Now, on its one-year anniversary, the Office is launching a campaign to encourage people not to be afraid to report corruption.
"The kind of society we live in also depends on how we behave at critical moments. I therefore thank all whistleblowers who stood up for the right cause," says Zuzana Dlugošová, the chairwoman of the WPO.
In the one year of the Office's existence, 17 whistleblowers are now protected. These are employees who filed a qualified report of a suspected violation of the law and were subsequently granted this status by a prosecutor or administrative body. In practice, this means that, for example, an employer must have the Office's approval to terminate, reassign, or reduce an employee's salary.
Thanks to the Office, chief economist was not dismissed
There are currently ten criminal proceedings pending in the cases of whistleblowers to the Office. One of them is the case of Maria Koránová, who worked as the chief economist at the Košice Rescue Service and has been given the status of a protected whistleblower by the prosecutor's office.
Ms Koránová reported suspicions to the police concerning economic crime.
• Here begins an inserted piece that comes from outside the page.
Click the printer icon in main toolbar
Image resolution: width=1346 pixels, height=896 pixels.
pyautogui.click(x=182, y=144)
Her job was subsequently terminated "for organisational reasons". After receiving her dismissal, she applied to the newly established Office of the Director of Public Prosecutions, which, after a thorough investigation of her case, successfully suspended her dismissal. Also thanks to the protection the Office has provided Ms Koránová, she is still employed and receives her full salary even when her employer does not assign her a job.
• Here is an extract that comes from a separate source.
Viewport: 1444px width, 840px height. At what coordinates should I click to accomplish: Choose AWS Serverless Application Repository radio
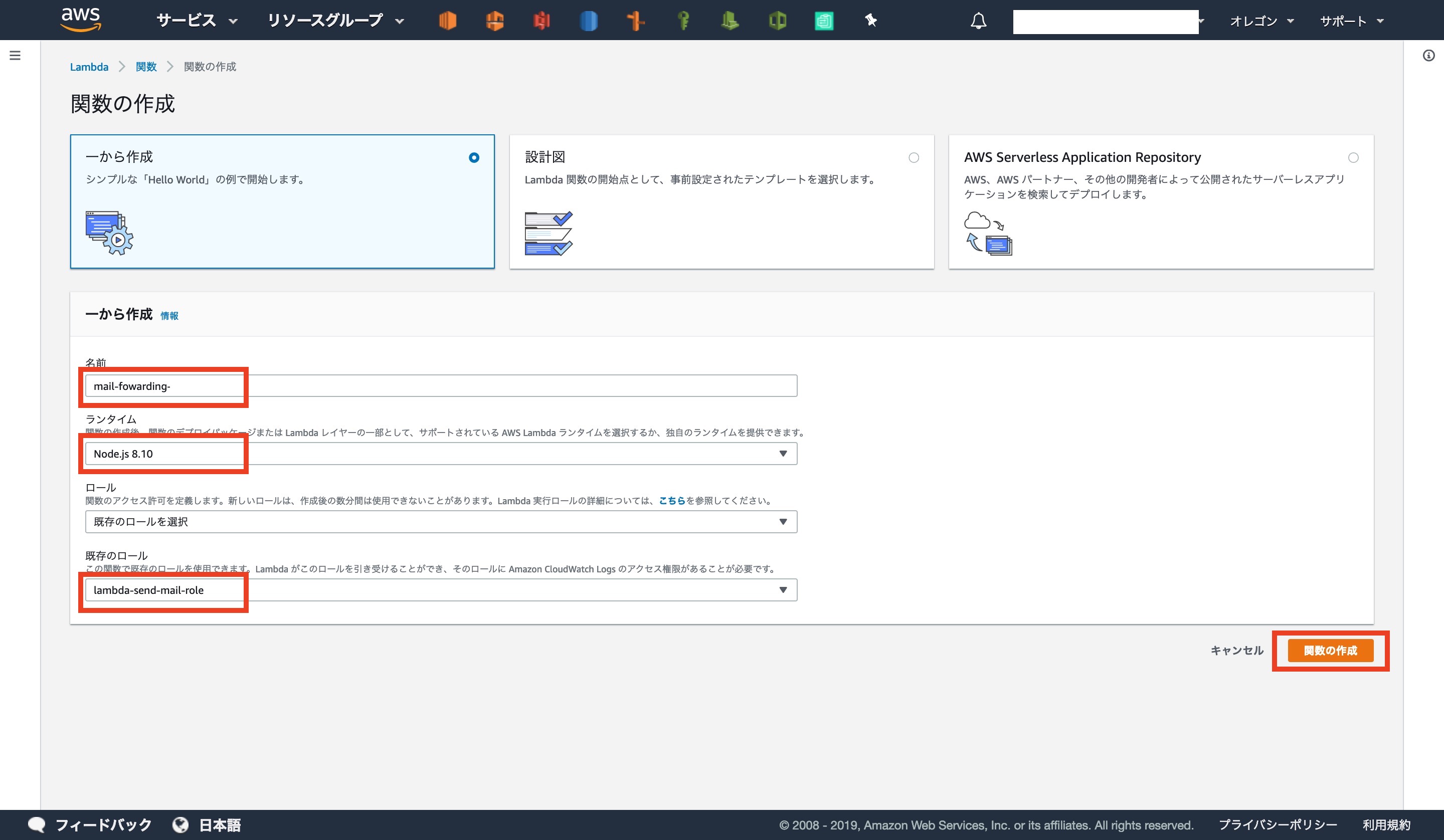1353,157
"This fight is not in vain. I am not alone in this, fortunately there are authorities such as the WPO, organisations, lawyers and other people ready to protect the public interest and the rights of whistleblowers. In the Office for the Protection of Whistleblowers I have encountered a highly professional, professional and human approach, which I appreciate very much," says Ms Koránová.
Thanks to the protection that the Office has given Ms. Koránová, she is still employed, and even when her employer does not assign her a job, she receives her full wages. At the same time, she is awaiting the court's decision on the annulment of her termination of employment, as well as an investigation into the allegations reported to the police. Here again, the Office supports her and links the various state bodies that can help to investigate serious allegations more quickly and efficiently.
The last year has not just been about criminal proceedings
Protecting whistleblowers is also about preventing cases. The Office has therefore mapped how employers in the public sphere comply with the law on internal reporting systems and has reported on this to the government.
"We have also prepared a guide for employers on how to set up good internal reporting systems. For those who are interested, we assist in setting up or streamlining existing internal reporting mechanisms," explains Zuzana Dlugošová.
In addition, the Office trains staff and the wider public on why it is important to report corruption and fraud they encounter at work, how to do so safely and how they can help. So far they have trained over a thousand people.
“Speaking up is golden”
"Our ambition is for as many people as possible to know about the office and the protection and support we can give them. That's why we are launching a communications campaign funded by the Recovery and Resilience Plan. We have built it on the well-known Slovak proverb that ‘silence is gold’. However, when it comes to fraud and corruption, the opposite is true, namely that speaking up is golden", says Zuzana Dlugošová.
They took the symbol of silence - mimes. They are the central theme of the TV spot.
As part of the campaign, the Office is also organising anti-corruption concerts in Bratislava and Žilina, where Jana Kirschner and her band will perform. In addition, discussions on the consequences of corruption in Slovakia are being prepared in Bratislava and Košice in October.
The Whistleblower Protection Office today also published the first episode of the Neumlčaní podcast, which features interviews with Slovak whistleblowers. That is, people who have uncovered corruption or other violations of the law in their work and stood up for the right thing by blowing the whistle.